Cholesteryl ester accumulation in macrophages resulting from receptor-mediated uptake and degradation of hypercholesterolemic canine beta-very low density lipoproteins.

The synthesis and accumulation of cholesteryl esters by monolayers of mouse peritoneal macrophages was stimulated 20- to 160-fold by incubation with beta-migrating very low density lipoproteins (beta-VLDL, density less than 1.006 g/ml) isolated from the plasma of cholesterol-fed dogs. Three other cholesterol-rich lipoprotein fractions obtained from the plasma of the same hypercholesterolemic dogs, including low density lipoprotein (LDL), cholesterol-induced high density lipoprotein (HDLc), and apo-E HDLc, had little to no stimulatory effect. Plasma VLDL (density less than 1.006 g/ml) from normal dogs did not increase cholesteryl ester formation in macrophages. The enhancement in cholesteryl ester synthesis and accumulation by hypercholesterolemic canine beta-VLDL was due to the presence of a high affinity binding site on the macrophage cell surface that mediated the uptake and lysosomal degradation of the beta-VLDL. Competition studies with fucoidin and dextran sulfate indicated that the receptor for canine beta-VLDL was different from that previously described for human acetylated low density lipoprotein (acetyl-LDL).
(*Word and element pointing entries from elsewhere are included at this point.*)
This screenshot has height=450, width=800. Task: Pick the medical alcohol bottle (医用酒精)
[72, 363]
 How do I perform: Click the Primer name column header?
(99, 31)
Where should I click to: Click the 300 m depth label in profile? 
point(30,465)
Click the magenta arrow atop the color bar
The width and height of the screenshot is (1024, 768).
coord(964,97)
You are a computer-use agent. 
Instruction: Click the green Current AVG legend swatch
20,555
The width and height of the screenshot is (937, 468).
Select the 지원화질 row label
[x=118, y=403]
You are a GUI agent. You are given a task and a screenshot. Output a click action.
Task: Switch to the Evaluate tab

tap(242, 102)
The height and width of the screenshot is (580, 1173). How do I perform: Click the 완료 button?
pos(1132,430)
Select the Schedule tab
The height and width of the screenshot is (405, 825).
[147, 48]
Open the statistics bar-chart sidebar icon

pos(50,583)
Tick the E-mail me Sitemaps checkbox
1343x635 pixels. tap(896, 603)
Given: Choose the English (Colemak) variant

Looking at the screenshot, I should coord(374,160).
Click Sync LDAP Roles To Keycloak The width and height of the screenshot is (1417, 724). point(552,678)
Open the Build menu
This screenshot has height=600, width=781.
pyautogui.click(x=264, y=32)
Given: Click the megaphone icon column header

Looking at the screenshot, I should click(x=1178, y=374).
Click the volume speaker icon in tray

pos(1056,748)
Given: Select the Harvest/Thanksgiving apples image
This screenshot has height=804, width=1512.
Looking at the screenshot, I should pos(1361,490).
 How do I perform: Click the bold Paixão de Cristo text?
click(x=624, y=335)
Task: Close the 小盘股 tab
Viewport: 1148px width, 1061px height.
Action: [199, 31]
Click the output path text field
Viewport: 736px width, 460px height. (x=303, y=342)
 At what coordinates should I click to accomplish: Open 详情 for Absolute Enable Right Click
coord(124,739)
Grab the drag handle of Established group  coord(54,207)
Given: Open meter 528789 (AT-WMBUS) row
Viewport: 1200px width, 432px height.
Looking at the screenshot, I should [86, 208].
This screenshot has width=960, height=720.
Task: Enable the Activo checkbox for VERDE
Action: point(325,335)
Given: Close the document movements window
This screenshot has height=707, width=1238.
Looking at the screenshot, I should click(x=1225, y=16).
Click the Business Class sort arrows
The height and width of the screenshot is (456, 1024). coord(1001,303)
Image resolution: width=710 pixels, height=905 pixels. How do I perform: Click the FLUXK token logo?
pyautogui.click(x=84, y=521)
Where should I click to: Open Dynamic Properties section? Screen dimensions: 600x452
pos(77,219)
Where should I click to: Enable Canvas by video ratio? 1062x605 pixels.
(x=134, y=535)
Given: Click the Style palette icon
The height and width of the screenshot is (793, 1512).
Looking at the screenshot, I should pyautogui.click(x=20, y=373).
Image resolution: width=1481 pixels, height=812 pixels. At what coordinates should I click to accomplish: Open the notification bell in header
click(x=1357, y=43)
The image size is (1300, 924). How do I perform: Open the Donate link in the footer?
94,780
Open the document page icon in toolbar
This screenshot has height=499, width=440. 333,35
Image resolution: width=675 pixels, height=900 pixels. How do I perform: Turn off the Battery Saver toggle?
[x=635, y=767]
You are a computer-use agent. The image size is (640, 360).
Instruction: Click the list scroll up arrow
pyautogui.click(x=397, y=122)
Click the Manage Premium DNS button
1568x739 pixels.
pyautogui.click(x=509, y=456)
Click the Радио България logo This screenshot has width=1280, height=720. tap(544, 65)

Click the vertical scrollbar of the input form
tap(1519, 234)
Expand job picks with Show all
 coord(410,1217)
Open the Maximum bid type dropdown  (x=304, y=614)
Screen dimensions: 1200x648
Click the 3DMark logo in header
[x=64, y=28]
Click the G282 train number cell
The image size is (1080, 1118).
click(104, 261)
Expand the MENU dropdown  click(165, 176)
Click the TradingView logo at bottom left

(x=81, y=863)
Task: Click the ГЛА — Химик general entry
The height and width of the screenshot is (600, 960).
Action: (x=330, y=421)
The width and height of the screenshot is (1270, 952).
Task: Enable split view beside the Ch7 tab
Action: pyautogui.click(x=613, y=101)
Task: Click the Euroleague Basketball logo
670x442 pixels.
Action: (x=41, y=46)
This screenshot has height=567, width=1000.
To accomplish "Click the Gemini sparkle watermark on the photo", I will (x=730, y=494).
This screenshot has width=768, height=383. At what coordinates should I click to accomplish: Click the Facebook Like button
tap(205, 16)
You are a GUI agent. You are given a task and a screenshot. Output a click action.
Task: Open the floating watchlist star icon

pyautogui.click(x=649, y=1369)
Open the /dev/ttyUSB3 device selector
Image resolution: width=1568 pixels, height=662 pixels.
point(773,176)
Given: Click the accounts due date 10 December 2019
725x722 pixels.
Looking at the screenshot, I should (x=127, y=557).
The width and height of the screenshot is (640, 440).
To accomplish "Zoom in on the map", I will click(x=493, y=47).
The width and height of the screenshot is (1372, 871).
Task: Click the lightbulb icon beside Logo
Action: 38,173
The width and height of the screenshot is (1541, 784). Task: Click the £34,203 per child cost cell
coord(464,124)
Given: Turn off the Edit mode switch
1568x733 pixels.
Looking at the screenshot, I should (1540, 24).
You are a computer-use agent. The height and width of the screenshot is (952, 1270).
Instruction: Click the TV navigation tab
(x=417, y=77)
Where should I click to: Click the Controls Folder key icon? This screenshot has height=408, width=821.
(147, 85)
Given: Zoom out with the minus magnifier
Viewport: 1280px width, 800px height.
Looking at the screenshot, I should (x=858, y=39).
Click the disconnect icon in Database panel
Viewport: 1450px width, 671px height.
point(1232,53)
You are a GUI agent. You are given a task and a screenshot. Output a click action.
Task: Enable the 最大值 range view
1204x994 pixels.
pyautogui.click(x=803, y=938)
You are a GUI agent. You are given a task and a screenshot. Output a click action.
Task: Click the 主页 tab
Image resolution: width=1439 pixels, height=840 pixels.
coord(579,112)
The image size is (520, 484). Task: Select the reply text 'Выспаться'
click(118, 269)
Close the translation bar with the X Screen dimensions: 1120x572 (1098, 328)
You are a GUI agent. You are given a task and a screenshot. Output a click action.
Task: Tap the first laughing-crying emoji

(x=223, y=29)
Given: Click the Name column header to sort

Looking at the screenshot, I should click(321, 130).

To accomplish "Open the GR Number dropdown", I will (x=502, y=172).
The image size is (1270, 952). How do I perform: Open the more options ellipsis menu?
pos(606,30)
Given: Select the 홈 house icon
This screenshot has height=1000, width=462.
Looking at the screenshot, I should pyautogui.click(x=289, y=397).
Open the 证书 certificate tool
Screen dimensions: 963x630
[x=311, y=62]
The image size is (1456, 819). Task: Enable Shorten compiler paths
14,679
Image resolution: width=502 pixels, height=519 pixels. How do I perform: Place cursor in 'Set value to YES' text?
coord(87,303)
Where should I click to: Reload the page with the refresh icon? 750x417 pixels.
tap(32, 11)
Prior incubation of macrophage monolayers with either unlabeled canine beta-VLDL or human acetyl-LDL, both of which raised the cellular content of cholesteryl esters, reduced the ability of the cells to degrade 125I-labeled beta-VLDL, suggesting that the receptor for beta-VLDL is subject to regulation. The current findings indicate: 1) that macrophages possess a high affinity receptor that recognizes one of the four cholesterol-rich lipoproteins present in the plasma of cholesterol-fed dogs, beta-VLDL, and 2) that the receptor-mediated ingestion of beta-VLDL leads to cholesteryl ester deposition in these cells.